Extracted data entries:
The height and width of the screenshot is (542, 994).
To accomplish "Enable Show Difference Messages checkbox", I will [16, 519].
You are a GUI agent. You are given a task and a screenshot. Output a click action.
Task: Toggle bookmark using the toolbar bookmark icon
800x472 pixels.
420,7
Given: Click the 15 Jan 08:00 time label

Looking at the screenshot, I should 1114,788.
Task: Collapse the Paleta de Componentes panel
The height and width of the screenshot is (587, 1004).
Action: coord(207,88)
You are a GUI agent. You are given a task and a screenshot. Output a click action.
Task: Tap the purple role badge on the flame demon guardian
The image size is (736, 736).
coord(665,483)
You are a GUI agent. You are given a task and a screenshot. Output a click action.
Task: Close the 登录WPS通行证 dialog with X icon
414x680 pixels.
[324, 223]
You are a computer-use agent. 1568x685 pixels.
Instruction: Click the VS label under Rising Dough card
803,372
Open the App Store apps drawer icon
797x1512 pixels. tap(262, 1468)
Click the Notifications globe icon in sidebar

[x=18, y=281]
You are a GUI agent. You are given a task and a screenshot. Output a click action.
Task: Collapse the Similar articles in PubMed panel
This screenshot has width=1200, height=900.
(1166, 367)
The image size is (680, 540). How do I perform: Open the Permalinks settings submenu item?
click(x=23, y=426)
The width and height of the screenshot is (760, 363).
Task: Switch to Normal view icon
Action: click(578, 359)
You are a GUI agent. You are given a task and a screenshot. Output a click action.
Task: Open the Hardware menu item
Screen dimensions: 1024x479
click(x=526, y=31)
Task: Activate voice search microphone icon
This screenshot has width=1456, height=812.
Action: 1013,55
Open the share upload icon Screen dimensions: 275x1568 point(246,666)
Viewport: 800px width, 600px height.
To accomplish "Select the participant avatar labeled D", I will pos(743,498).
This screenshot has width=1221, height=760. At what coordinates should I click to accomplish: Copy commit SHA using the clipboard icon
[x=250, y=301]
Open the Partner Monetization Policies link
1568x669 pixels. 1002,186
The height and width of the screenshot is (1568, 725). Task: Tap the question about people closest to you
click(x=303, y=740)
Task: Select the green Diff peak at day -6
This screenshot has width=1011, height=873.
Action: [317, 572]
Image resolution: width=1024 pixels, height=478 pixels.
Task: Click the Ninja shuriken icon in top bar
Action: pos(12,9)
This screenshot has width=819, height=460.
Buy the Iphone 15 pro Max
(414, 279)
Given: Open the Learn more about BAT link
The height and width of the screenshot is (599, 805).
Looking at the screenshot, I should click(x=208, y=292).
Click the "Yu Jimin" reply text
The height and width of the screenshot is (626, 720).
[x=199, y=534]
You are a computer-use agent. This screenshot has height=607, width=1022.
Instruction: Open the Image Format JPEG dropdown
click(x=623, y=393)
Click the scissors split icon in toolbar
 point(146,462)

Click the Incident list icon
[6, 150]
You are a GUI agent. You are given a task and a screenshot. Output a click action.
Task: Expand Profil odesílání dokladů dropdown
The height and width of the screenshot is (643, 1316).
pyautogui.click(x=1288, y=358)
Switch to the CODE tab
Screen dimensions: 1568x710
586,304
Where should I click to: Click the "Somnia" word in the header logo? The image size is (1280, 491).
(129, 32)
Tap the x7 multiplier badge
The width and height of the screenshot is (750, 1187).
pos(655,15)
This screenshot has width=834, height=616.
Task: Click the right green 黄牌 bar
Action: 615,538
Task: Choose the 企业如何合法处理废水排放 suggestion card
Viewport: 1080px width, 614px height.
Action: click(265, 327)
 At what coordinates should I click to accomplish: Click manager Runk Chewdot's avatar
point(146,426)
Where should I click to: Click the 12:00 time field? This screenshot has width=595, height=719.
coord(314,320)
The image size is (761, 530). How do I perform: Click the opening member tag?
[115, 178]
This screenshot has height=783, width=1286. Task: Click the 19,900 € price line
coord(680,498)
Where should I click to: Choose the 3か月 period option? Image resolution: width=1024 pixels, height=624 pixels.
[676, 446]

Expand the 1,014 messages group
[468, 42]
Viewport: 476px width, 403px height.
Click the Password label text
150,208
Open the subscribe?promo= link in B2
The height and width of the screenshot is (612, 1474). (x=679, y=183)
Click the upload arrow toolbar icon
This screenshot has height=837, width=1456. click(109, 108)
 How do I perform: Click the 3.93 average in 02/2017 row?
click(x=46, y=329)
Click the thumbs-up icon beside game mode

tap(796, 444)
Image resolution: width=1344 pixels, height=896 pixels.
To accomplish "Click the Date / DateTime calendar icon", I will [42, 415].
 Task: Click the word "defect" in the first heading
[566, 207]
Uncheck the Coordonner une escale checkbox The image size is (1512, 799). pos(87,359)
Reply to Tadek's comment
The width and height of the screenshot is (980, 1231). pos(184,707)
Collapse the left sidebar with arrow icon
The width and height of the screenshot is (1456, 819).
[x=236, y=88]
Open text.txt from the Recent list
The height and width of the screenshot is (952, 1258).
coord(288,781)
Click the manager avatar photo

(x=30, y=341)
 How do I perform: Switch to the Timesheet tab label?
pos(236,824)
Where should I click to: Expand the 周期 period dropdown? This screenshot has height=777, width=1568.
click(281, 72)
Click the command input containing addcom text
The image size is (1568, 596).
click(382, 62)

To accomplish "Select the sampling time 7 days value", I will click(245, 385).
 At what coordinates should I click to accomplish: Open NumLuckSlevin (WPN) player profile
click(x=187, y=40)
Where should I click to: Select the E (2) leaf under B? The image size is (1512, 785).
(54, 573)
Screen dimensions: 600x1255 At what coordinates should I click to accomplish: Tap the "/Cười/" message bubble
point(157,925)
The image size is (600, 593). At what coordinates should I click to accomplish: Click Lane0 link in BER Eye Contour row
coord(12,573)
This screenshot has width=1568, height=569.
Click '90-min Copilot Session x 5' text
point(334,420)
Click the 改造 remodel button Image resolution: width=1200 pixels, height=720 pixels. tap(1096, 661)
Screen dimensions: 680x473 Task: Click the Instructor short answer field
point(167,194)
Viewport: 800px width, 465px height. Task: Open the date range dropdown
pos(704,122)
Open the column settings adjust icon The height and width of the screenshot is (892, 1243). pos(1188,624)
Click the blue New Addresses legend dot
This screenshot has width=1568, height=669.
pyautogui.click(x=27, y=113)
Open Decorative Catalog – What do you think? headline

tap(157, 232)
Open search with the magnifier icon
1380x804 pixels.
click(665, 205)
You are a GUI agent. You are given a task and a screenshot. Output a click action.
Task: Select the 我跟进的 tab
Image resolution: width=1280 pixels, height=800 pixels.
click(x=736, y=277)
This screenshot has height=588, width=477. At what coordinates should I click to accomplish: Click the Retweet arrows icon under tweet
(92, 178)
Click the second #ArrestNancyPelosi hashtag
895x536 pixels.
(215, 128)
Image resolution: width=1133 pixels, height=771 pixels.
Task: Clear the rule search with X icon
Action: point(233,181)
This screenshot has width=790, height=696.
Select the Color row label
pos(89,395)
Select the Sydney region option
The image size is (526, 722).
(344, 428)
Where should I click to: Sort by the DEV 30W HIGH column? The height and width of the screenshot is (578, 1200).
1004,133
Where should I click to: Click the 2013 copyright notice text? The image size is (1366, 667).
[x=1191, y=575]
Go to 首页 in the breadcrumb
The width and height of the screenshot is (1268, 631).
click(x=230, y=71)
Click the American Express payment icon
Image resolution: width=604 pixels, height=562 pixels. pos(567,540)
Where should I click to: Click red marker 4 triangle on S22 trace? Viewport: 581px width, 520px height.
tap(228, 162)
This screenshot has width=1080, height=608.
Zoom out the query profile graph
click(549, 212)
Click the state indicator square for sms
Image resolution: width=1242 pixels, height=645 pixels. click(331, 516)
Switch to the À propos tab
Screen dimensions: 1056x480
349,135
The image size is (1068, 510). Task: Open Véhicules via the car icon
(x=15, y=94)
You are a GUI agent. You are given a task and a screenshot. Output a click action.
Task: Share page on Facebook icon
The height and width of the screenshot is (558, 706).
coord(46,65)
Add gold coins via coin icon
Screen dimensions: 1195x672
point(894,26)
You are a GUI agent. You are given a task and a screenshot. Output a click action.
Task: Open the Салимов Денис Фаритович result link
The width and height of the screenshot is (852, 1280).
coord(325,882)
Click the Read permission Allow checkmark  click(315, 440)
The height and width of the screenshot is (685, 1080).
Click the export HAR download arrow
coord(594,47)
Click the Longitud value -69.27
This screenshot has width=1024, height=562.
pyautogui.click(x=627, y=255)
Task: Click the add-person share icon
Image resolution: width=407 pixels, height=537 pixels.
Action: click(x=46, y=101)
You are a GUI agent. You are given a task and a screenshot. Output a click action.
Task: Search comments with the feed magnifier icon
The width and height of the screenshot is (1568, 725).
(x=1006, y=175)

Instructions to follow: The answer should be only the number of lines in the data that include "checkbox".

Your response: 2